__Entries on where items appear__
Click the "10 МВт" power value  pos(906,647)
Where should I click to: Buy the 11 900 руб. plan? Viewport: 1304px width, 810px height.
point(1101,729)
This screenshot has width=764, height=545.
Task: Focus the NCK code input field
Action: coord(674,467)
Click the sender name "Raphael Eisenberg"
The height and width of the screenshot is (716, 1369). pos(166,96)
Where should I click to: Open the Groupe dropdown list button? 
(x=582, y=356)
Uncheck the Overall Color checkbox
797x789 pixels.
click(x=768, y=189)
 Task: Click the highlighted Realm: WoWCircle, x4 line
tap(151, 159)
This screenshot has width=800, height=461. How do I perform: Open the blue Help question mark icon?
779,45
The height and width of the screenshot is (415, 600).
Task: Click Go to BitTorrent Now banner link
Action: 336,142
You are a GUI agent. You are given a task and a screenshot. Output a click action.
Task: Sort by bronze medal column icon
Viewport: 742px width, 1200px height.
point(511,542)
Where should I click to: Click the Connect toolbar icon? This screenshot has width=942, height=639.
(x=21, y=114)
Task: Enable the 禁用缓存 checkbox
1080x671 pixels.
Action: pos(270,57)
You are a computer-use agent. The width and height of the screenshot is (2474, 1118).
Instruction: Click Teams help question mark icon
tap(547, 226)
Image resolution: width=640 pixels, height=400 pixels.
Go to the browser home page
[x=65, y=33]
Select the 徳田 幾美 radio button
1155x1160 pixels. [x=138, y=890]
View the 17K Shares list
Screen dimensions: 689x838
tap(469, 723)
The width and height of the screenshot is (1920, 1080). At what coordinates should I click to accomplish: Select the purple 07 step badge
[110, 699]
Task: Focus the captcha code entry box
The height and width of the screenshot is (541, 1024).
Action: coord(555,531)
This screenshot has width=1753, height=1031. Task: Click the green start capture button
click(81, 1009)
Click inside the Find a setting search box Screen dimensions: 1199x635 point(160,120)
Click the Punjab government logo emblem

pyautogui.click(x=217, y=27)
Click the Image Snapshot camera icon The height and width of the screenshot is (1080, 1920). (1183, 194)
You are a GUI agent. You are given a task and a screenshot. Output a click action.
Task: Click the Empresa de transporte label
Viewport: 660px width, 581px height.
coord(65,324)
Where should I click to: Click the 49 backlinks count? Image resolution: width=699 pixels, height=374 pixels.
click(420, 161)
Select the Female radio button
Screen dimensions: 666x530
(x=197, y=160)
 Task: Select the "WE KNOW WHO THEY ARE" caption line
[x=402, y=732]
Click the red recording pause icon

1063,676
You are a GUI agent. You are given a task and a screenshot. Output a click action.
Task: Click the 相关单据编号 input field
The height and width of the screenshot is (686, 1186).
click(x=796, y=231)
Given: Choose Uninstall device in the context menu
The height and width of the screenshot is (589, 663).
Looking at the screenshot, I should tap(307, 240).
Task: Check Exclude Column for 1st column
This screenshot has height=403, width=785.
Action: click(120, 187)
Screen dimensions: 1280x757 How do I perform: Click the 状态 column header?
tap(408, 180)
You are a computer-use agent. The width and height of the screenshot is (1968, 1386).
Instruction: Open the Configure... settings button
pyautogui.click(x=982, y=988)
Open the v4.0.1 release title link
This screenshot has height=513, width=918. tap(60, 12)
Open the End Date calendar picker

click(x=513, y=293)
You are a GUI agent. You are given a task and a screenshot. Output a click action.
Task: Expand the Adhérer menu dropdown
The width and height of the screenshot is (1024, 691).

__TASK DESCRIPTION__
Reproduce the entries word for word, starting at the first line and ending with the line that contains "Action: 336,142", that line included.

__EXERCISE OUTPUT__
Click the "10 МВт" power value  pos(906,647)
Where should I click to: Buy the 11 900 руб. plan? Viewport: 1304px width, 810px height.
point(1101,729)
This screenshot has width=764, height=545.
Task: Focus the NCK code input field
Action: coord(674,467)
Click the sender name "Raphael Eisenberg"
The height and width of the screenshot is (716, 1369). pos(166,96)
Where should I click to: Open the Groupe dropdown list button? 
(x=582, y=356)
Uncheck the Overall Color checkbox
797x789 pixels.
click(x=768, y=189)
 Task: Click the highlighted Realm: WoWCircle, x4 line
tap(151, 159)
This screenshot has width=800, height=461. How do I perform: Open the blue Help question mark icon?
779,45
The height and width of the screenshot is (415, 600).
Task: Click Go to BitTorrent Now banner link
Action: 336,142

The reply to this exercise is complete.